**DATASET**
###

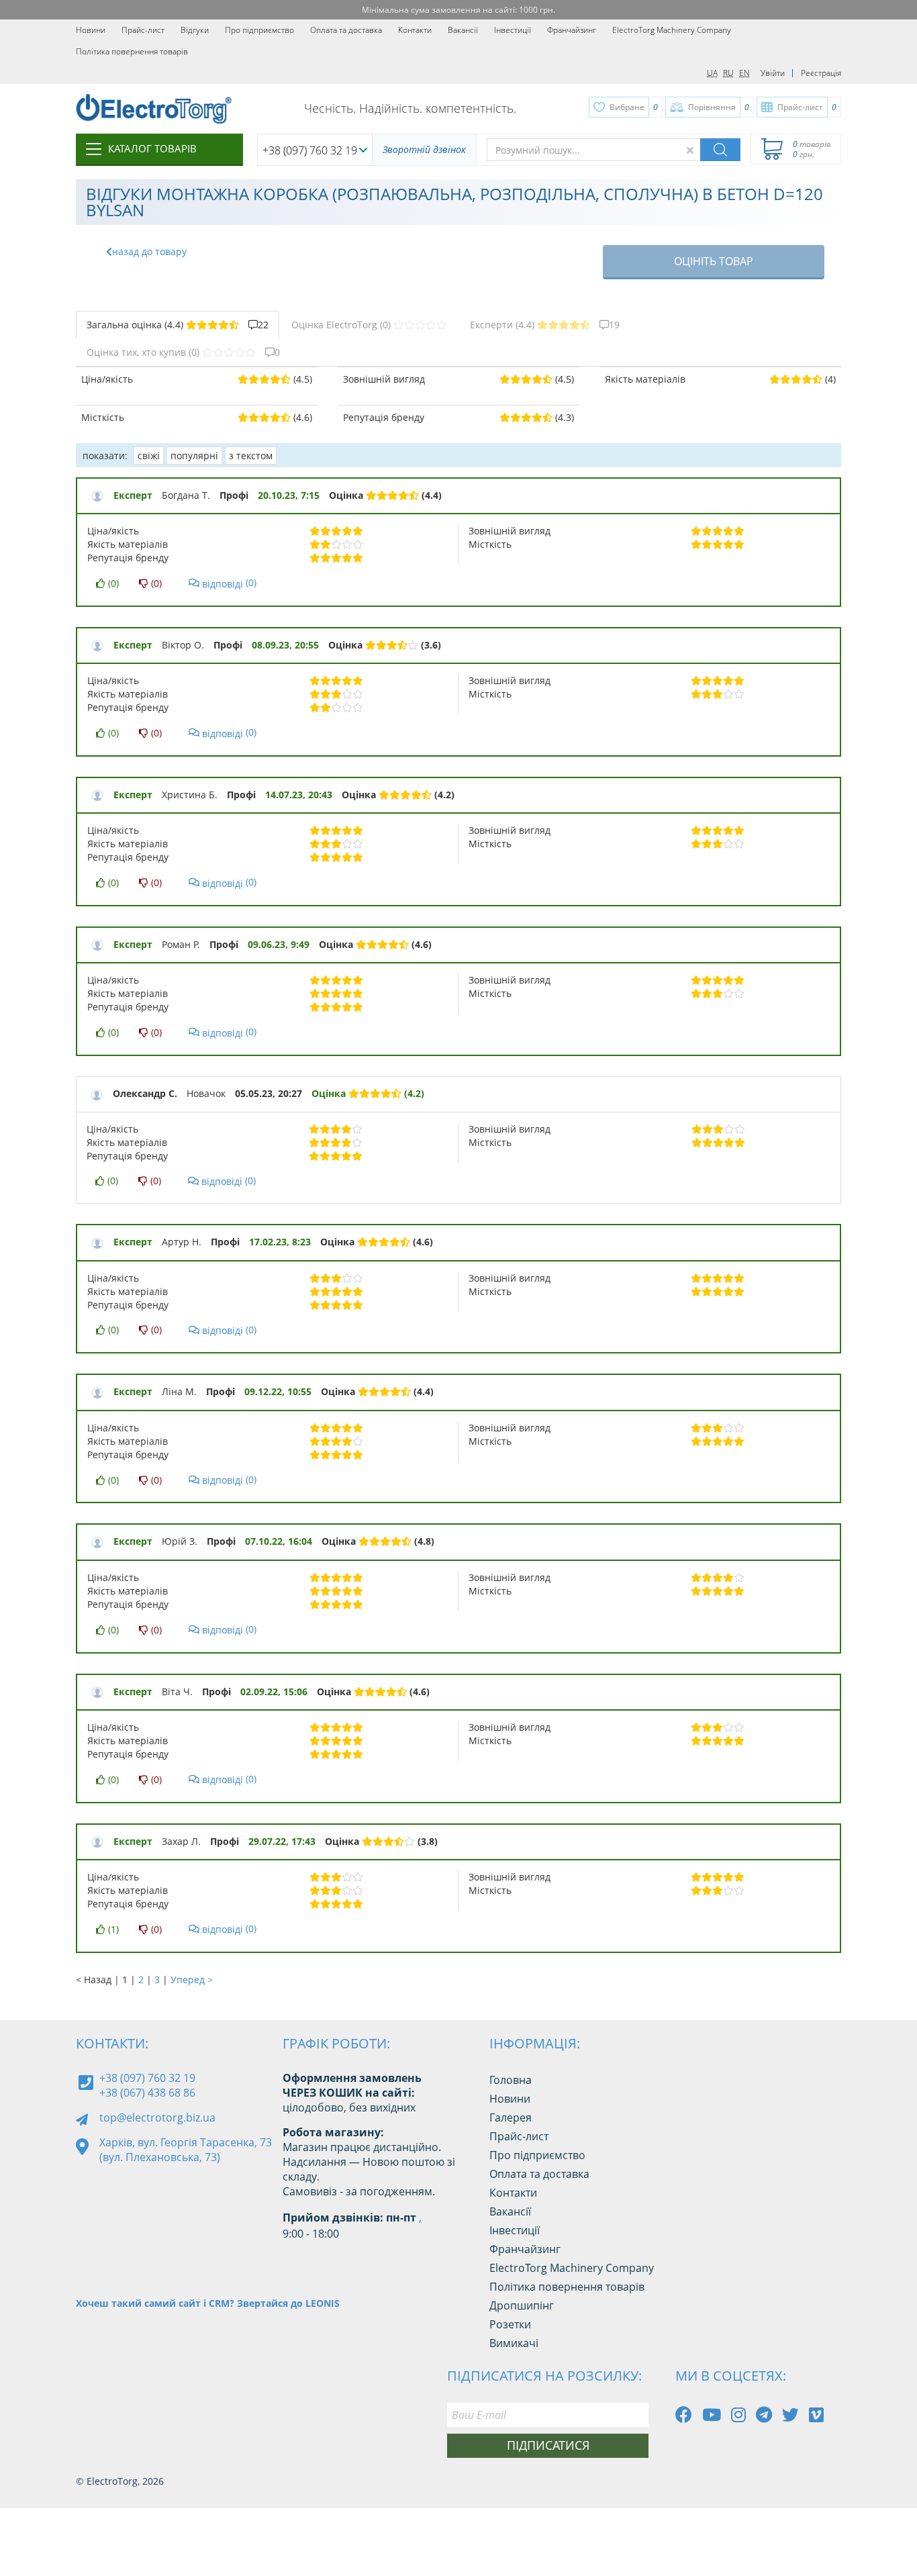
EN (744, 73)
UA (712, 73)
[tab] (177, 325)
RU (728, 73)
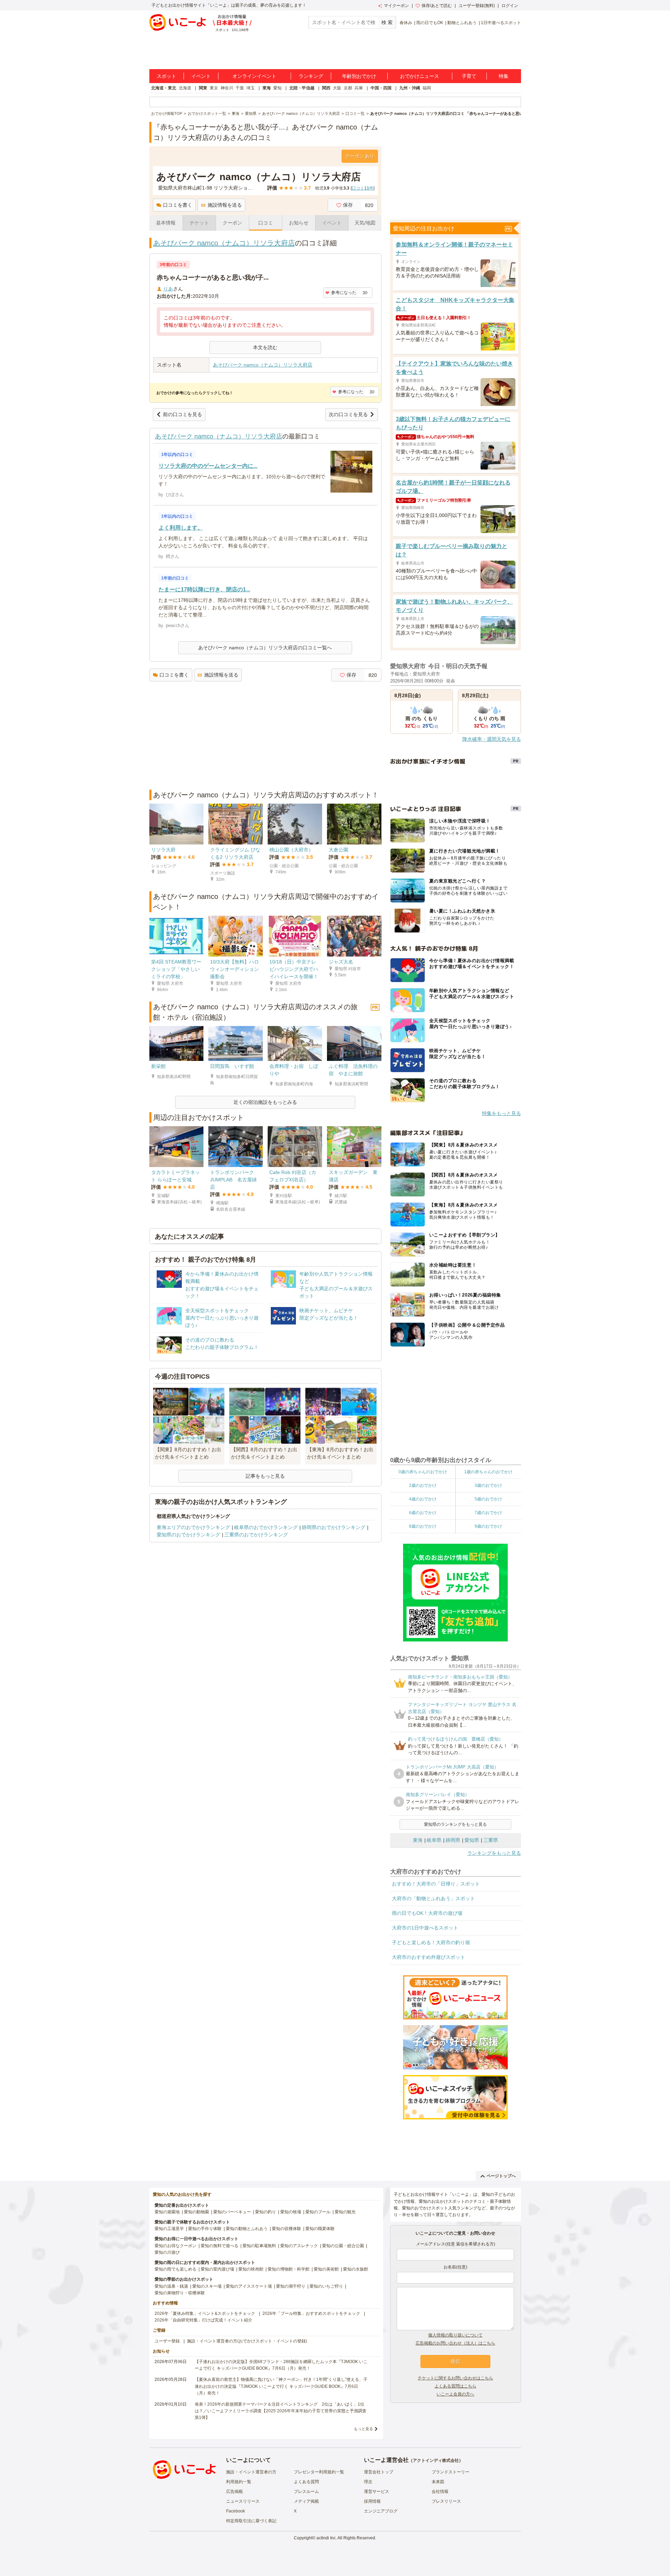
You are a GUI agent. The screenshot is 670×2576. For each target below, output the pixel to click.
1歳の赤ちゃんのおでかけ (488, 1471)
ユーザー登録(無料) (477, 5)
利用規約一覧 (238, 2481)
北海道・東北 (163, 88)
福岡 (427, 88)
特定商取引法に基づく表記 (251, 2520)
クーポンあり (359, 156)
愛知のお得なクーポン (175, 2245)
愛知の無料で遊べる (219, 2245)
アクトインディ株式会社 (436, 2460)
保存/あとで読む (437, 5)
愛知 (277, 88)
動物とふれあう (462, 22)
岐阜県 (434, 1840)
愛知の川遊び (167, 2252)
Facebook (235, 2511)
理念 (368, 2481)
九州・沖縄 (409, 88)
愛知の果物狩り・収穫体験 (180, 2292)
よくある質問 (306, 2481)
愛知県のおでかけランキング (188, 1534)
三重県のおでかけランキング (256, 1534)
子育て (469, 76)
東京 (214, 88)
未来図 (438, 2481)
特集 (503, 76)
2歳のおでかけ (423, 1485)
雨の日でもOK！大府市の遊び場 (427, 1913)
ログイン (509, 5)
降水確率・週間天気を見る (491, 739)
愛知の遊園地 (167, 2211)
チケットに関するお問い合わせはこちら (455, 2378)
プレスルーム (306, 2491)
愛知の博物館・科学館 (289, 2269)
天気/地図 (365, 223)
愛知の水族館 (355, 2269)
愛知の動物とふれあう (247, 2228)
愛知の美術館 (326, 2269)
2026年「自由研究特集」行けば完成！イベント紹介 (203, 2320)
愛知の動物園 (196, 2211)
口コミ (265, 223)
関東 (203, 88)
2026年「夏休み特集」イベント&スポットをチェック (205, 2313)
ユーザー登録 (167, 2341)
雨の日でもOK (429, 22)
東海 (266, 88)
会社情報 (440, 2491)
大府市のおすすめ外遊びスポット (428, 1957)
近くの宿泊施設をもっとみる (265, 1102)
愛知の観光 (345, 2211)
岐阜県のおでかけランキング (266, 1527)
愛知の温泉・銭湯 (171, 2286)
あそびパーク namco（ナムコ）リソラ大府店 (224, 243)
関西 (326, 88)
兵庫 (359, 88)
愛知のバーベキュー (232, 2211)
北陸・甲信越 (301, 88)
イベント (201, 76)
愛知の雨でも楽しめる (175, 2269)
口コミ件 (362, 188)
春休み (406, 22)
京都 (348, 88)
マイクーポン (396, 5)
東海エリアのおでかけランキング (193, 1527)
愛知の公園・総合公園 (343, 2245)
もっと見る (363, 2429)
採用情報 (372, 2501)
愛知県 (471, 1840)
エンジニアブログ (380, 2511)
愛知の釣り (265, 2211)
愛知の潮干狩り (290, 2286)
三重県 (490, 1840)
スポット (166, 76)
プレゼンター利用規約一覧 (319, 2472)
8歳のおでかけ (423, 1526)
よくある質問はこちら (455, 2386)
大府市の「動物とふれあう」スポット (433, 1898)
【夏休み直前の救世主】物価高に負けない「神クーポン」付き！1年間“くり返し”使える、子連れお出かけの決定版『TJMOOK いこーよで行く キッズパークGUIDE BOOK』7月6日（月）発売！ (281, 2386)
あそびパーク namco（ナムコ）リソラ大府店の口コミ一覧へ (265, 647)
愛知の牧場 (290, 2211)
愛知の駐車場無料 (259, 2245)
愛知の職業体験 (320, 2228)
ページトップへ (501, 2175)
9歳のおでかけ (488, 1526)
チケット (199, 223)
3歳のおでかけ (488, 1485)
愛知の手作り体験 (205, 2228)
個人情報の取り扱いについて (455, 2335)
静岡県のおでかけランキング (333, 1527)
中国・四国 (381, 88)
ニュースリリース (243, 2501)
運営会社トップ (378, 2472)
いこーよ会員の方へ (455, 2394)
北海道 (185, 88)
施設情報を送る (225, 205)
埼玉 (250, 88)
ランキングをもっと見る (494, 1853)
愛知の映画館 (250, 2269)
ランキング (311, 76)
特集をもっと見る (501, 1113)
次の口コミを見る (348, 414)
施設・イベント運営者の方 (251, 2472)
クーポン (232, 223)
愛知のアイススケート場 (249, 2286)
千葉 (240, 88)
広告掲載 (234, 2491)
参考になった (343, 292)
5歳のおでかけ (488, 1499)
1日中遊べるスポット (501, 22)
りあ (168, 288)
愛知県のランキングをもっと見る (455, 1824)
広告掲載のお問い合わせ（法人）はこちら (455, 2343)
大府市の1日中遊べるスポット (425, 1928)
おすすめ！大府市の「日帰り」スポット (436, 1884)
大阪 (337, 88)
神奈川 (227, 88)
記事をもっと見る (265, 1476)
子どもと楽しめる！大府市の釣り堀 (431, 1942)
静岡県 (453, 1840)
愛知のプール (317, 2211)
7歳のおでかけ (488, 1512)
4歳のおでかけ (423, 1499)
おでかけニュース (419, 76)
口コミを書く (177, 205)
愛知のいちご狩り (326, 2286)
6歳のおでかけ (423, 1512)
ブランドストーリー (450, 2472)
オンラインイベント (254, 76)
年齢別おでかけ (359, 76)
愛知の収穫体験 (286, 2228)
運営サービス (376, 2491)
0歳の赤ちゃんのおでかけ (423, 1471)
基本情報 (166, 223)
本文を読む (265, 347)
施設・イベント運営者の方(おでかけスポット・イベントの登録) (247, 2341)
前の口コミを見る (182, 414)
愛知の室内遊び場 (217, 2269)
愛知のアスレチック (299, 2245)
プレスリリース (446, 2501)
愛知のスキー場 (207, 2286)
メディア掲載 (306, 2501)
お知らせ (298, 223)
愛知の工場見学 (169, 2228)
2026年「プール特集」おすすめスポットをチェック (311, 2313)
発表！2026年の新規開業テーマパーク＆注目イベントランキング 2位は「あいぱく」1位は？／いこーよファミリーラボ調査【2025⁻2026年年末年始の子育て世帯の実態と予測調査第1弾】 (280, 2411)
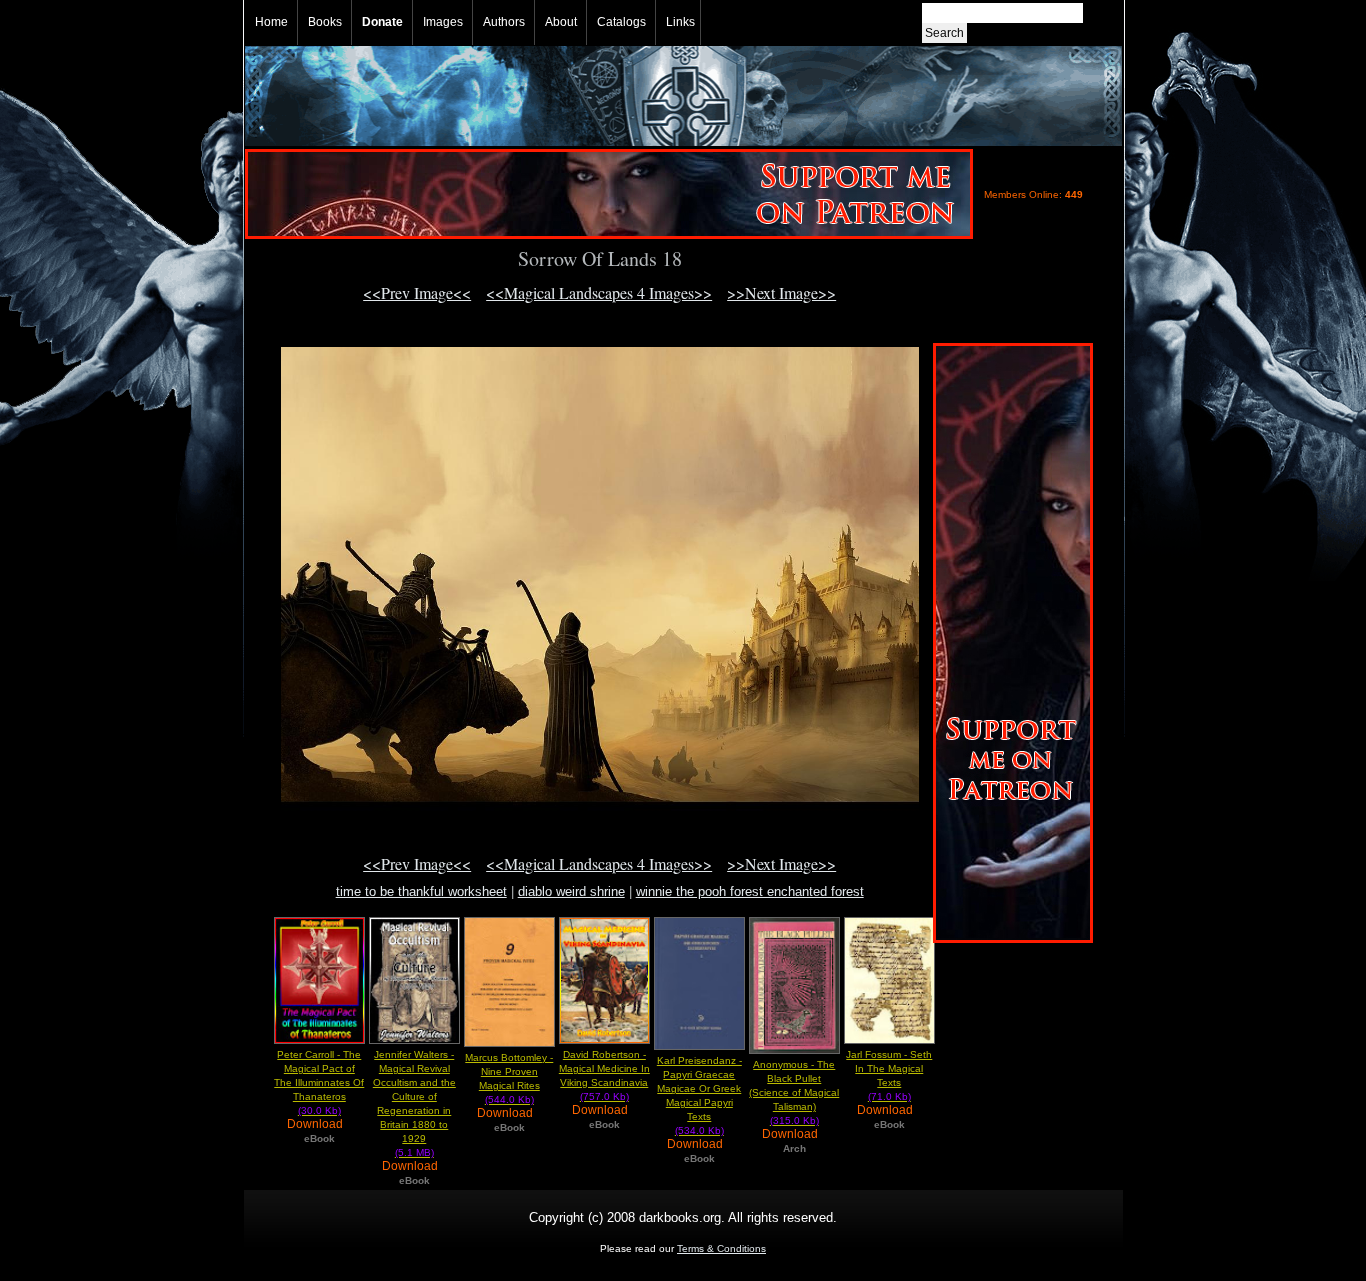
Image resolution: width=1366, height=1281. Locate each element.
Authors (504, 22)
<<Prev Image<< (417, 292)
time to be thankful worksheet (421, 891)
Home (271, 22)
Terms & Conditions (721, 1248)
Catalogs (621, 22)
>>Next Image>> (781, 292)
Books (325, 22)
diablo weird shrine (571, 891)
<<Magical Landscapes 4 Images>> (599, 292)
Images (443, 22)
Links (680, 22)
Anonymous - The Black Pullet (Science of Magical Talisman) (794, 1092)
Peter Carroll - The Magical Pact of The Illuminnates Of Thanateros (319, 1082)
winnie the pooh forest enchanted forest (750, 891)
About (561, 22)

###

**PROBLEM DESCRIPTION**
Looking back over the data above, restate word for word the lines that begin at the line with "ページトップへ (501, 2175)" and end at the line with "愛知の映画館 (250, 2269)", inclusive.

**ANSWER**
ページトップへ (501, 2175)
9歳のおでかけ (488, 1526)
チケット (199, 223)
3歳のおでかけ (488, 1485)
愛知の手作り体験 (205, 2228)
個人情報の取り扱いについて (455, 2335)
静岡県のおでかけランキング (333, 1527)
中国・四国 (381, 88)
ニュースリリース (243, 2501)
運営会社トップ (378, 2472)
いこーよ会員の方へ (455, 2394)
北海道 (185, 88)
施設情報を送る (225, 205)
埼玉 (250, 88)
ランキングをもっと見る (494, 1853)
愛知の映画館 (250, 2269)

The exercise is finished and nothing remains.